Les vêtements étaient en général confectionnés par des professionnels, ce qui explique leurs finitions soignées. Certaines de ces poupées avaient même parfois des accessoires, comme ici des lorgnettes de théâtre pour cette mignonnette se préparant à aller au spectacle.
Mais comme à l’époque toutes les petites filles savaient coudre, beaucoup de ces vêtements étaient confectionnés chez soi avec l’aide de patrons que publiait la revue La Poupée modèle. En voici un exemple, animant la cuisine de notre maison de poupée :
D’origine allemande et française
Ces poupées étaient confectionnées surtout en Allemagne, mais aussi en France, tout particulièrement à Limoges. La plupart étant anonyme, certaines sont signées comme celle-ci marquée JV (Jules Verlingue, Manufacture de la Madeleine de Boulogne-sur-Mer) et habillée en Marie-Antoinette (photo ci-dessous).

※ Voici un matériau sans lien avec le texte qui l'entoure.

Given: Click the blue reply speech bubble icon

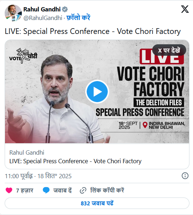Looking at the screenshot, I should tap(46, 190).
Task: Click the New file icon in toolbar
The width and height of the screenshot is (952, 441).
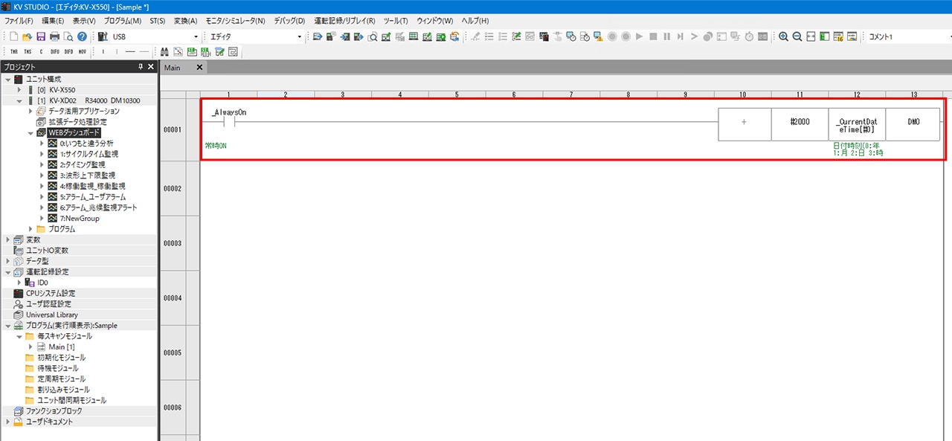Action: click(x=14, y=36)
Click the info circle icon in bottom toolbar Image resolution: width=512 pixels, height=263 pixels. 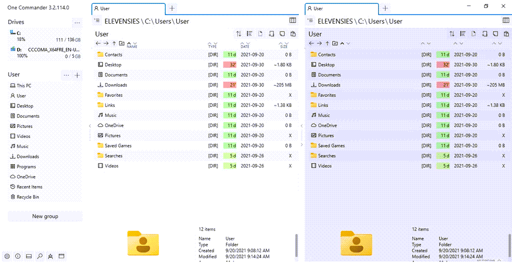[18, 257]
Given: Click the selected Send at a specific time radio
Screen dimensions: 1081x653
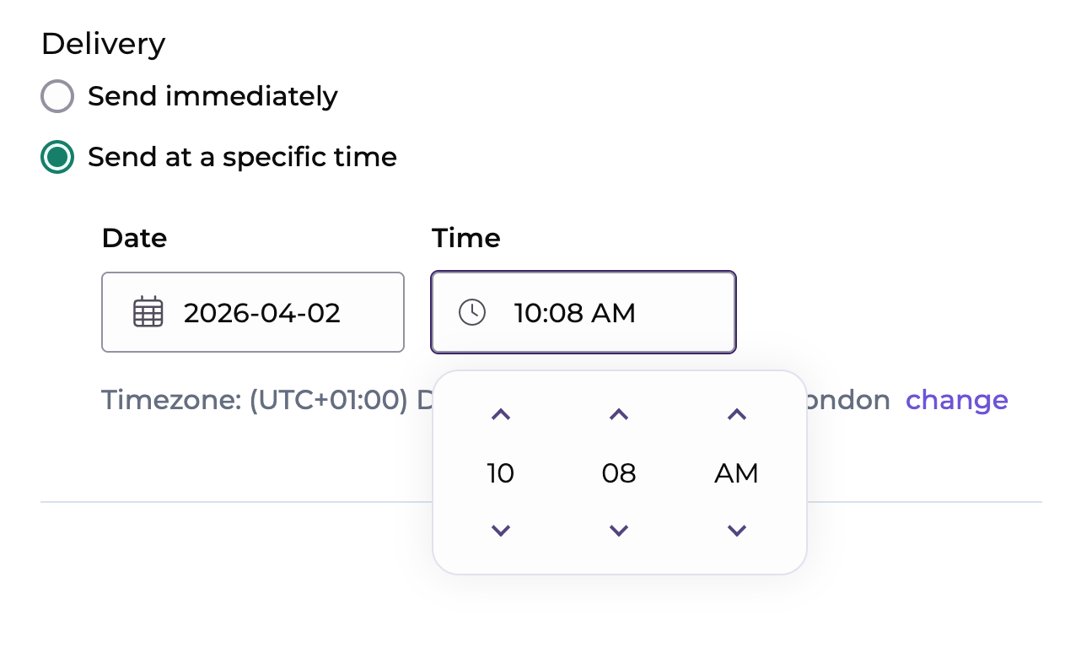Looking at the screenshot, I should tap(56, 157).
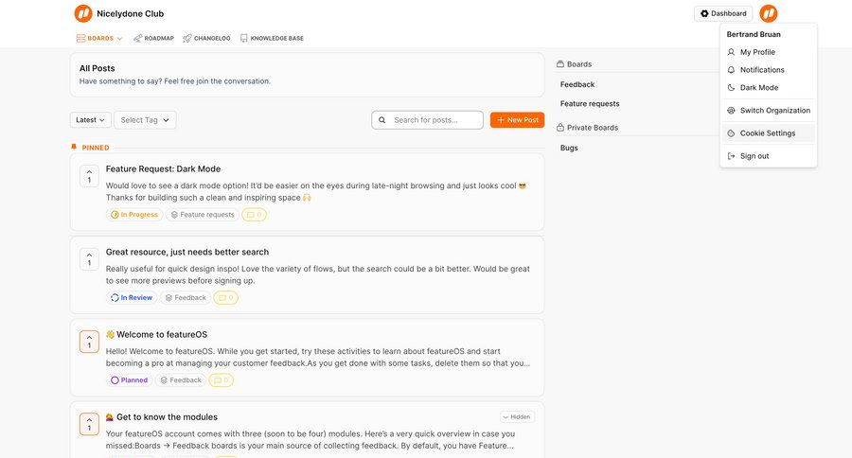Image resolution: width=852 pixels, height=458 pixels.
Task: Switch to the Changelog tab
Action: coord(206,39)
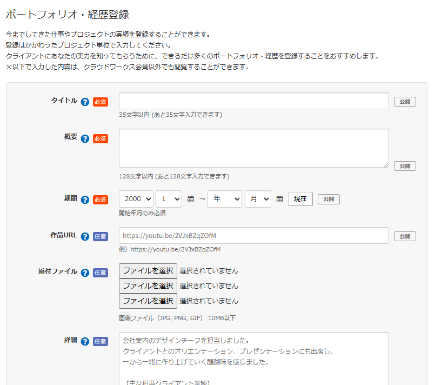Click the first ファイルを選択 button
Image resolution: width=448 pixels, height=385 pixels.
pyautogui.click(x=148, y=271)
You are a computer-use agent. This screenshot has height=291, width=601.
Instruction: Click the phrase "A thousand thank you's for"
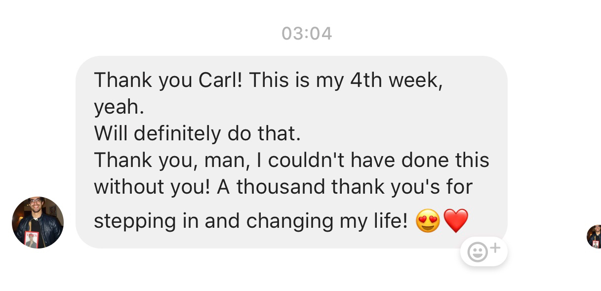click(x=345, y=187)
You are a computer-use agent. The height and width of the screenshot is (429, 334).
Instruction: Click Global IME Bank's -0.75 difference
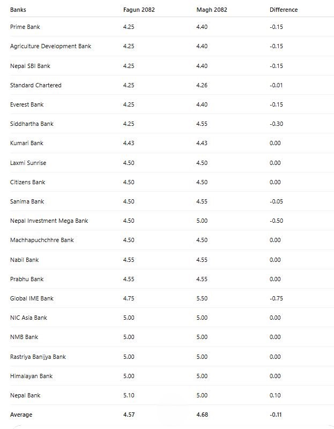(x=276, y=298)
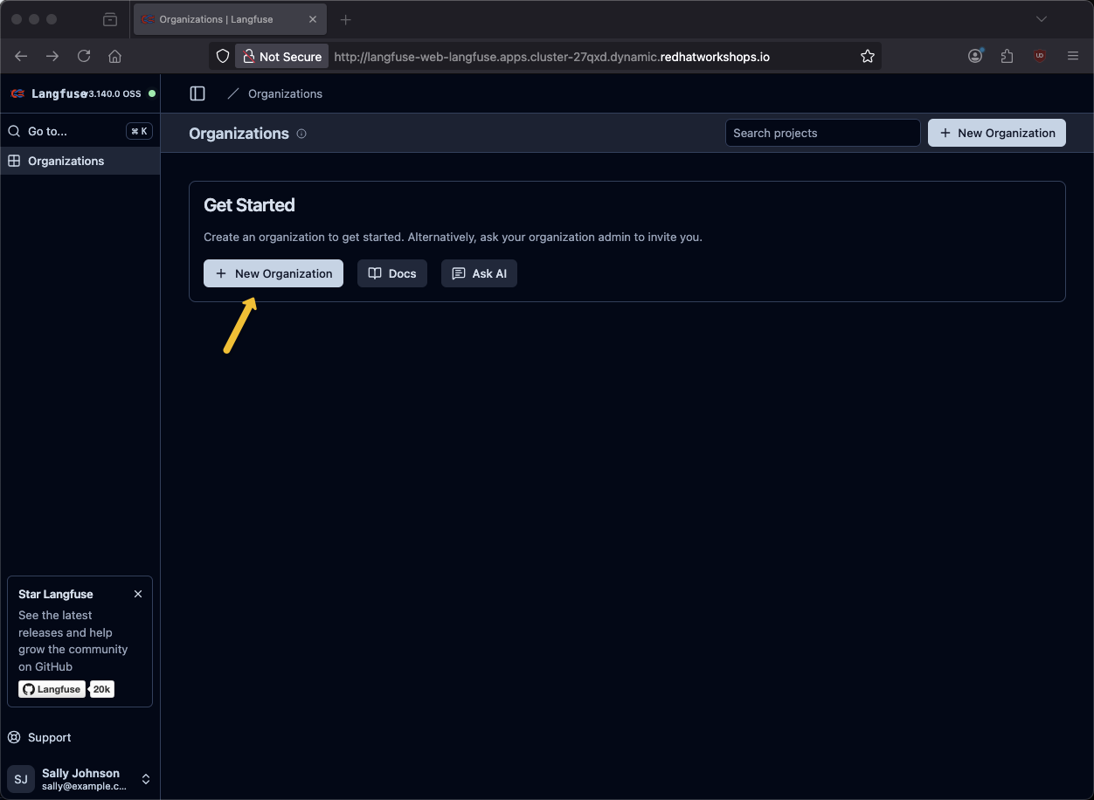Dismiss the Star Langfuse card
The height and width of the screenshot is (800, 1094).
(x=138, y=594)
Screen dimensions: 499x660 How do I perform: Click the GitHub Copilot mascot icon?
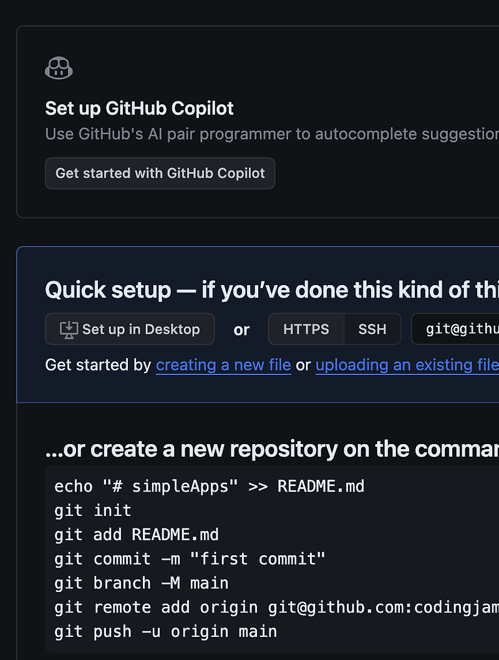(x=59, y=67)
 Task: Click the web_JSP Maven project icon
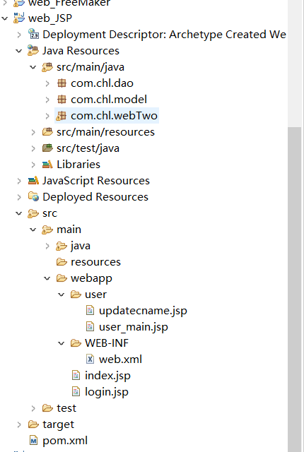(19, 18)
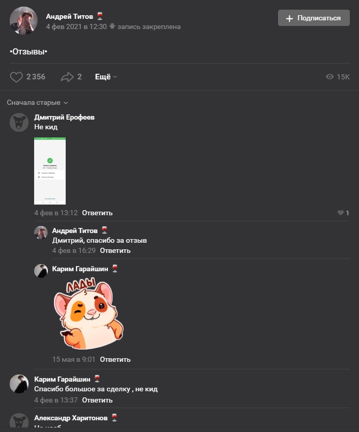This screenshot has height=432, width=359.
Task: Open Дмитрий Ерофеев's avatar
Action: tap(19, 122)
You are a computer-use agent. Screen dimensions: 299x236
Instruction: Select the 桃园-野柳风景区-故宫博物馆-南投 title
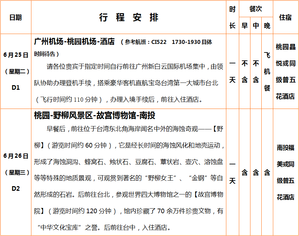pos(94,116)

Estimations : Plusieurs critères sont appréciés : la qualité du biscuit, l’aspect esthétique, la taille, l’habillage d’origine ou les perfectionnements techniques tels que les yeux mobiles ou la bouche ouverte. Comptez 50 € à 500 €.
Biblio
“Mademoiselle Mignonette”, poupée de poche, par François Theimer, Éditions Polichinelle, 2003.